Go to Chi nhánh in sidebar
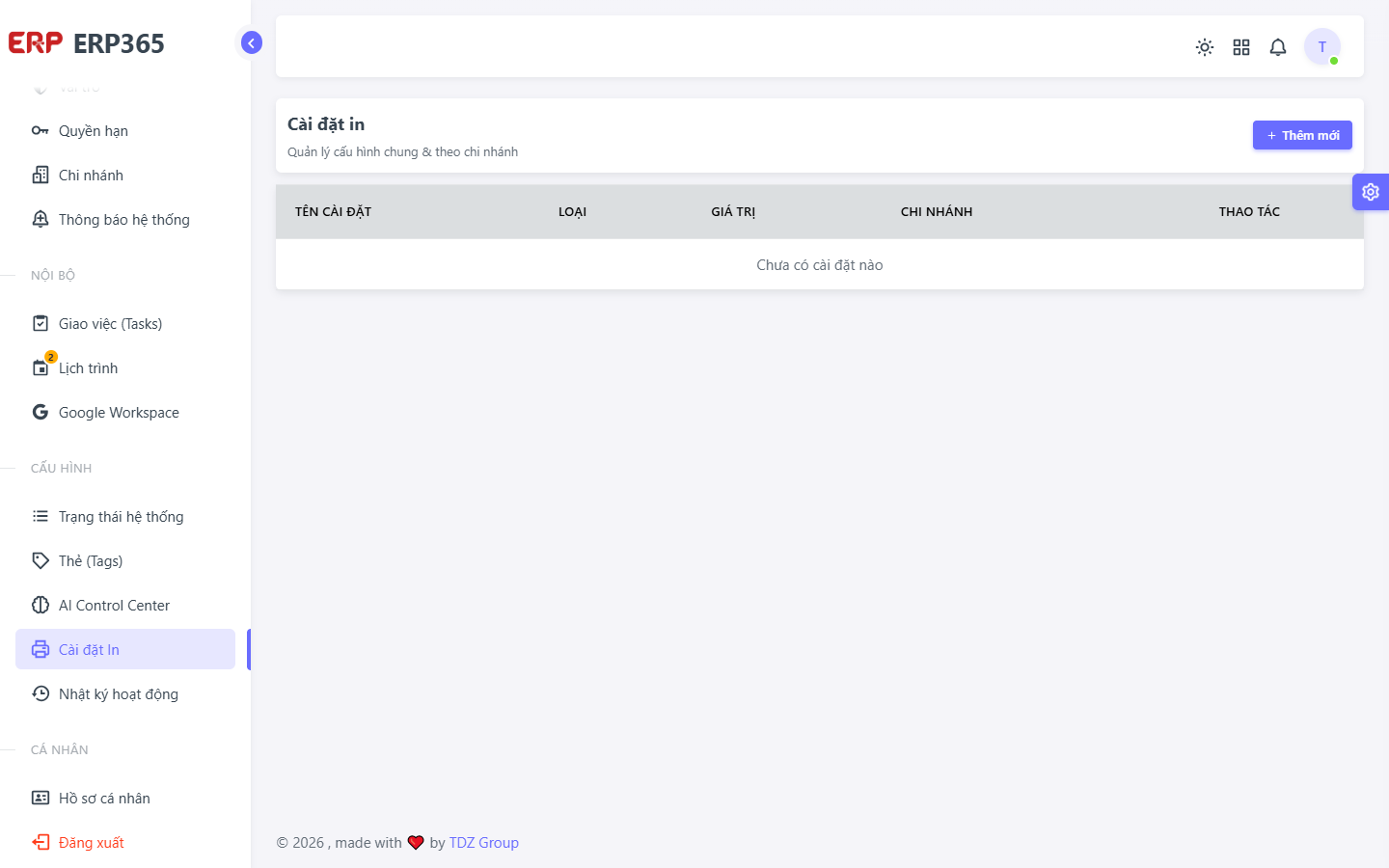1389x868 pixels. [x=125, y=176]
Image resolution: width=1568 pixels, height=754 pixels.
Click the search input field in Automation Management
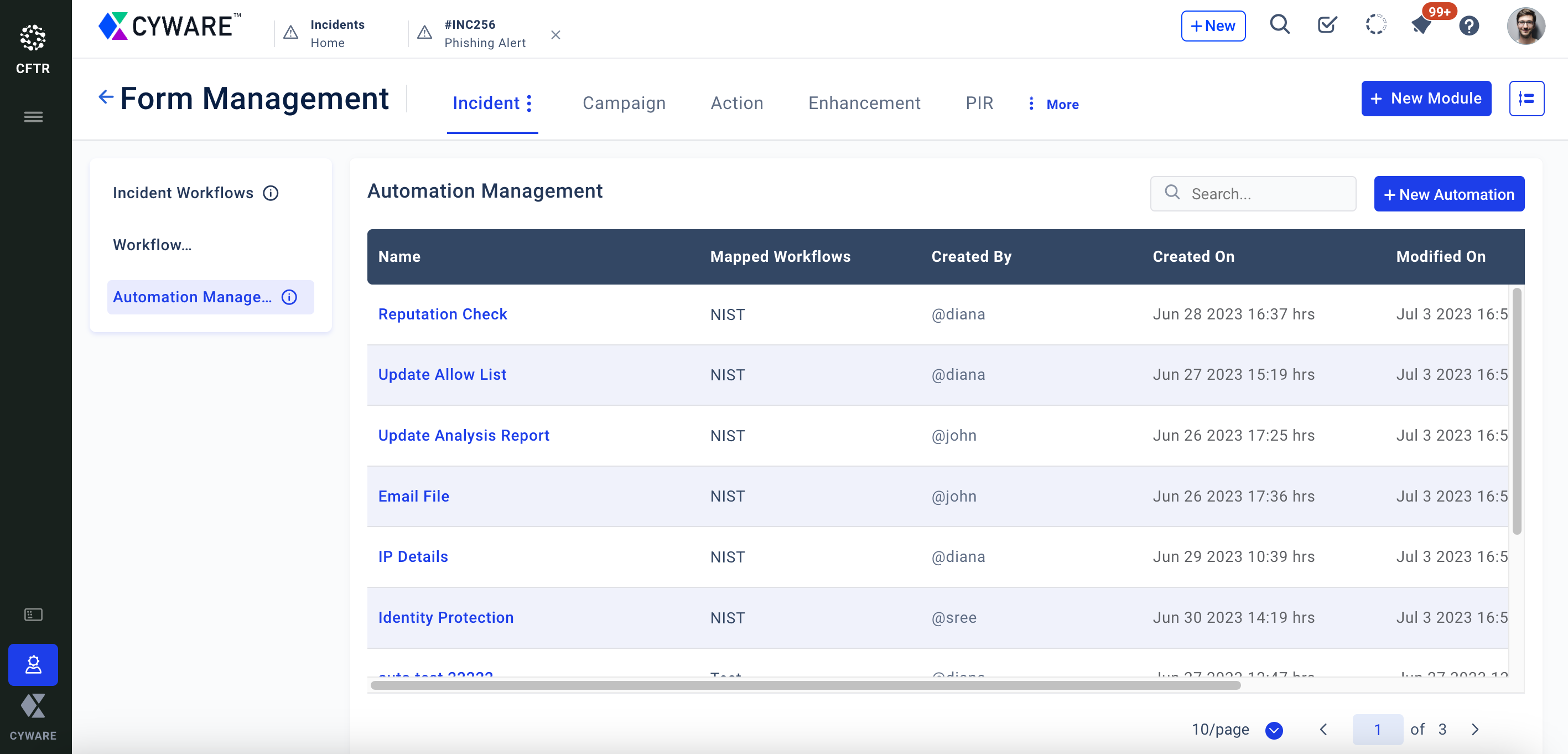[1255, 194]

○ ○ ○ ○ ○ ○ ○

Could you write the entries out again exactly, without their pictures?

Go to Chi nhánh in sidebar
1389x868 pixels. [x=125, y=176]
Image resolution: width=1568 pixels, height=754 pixels.
Click the search input field in Automation Management
[1255, 194]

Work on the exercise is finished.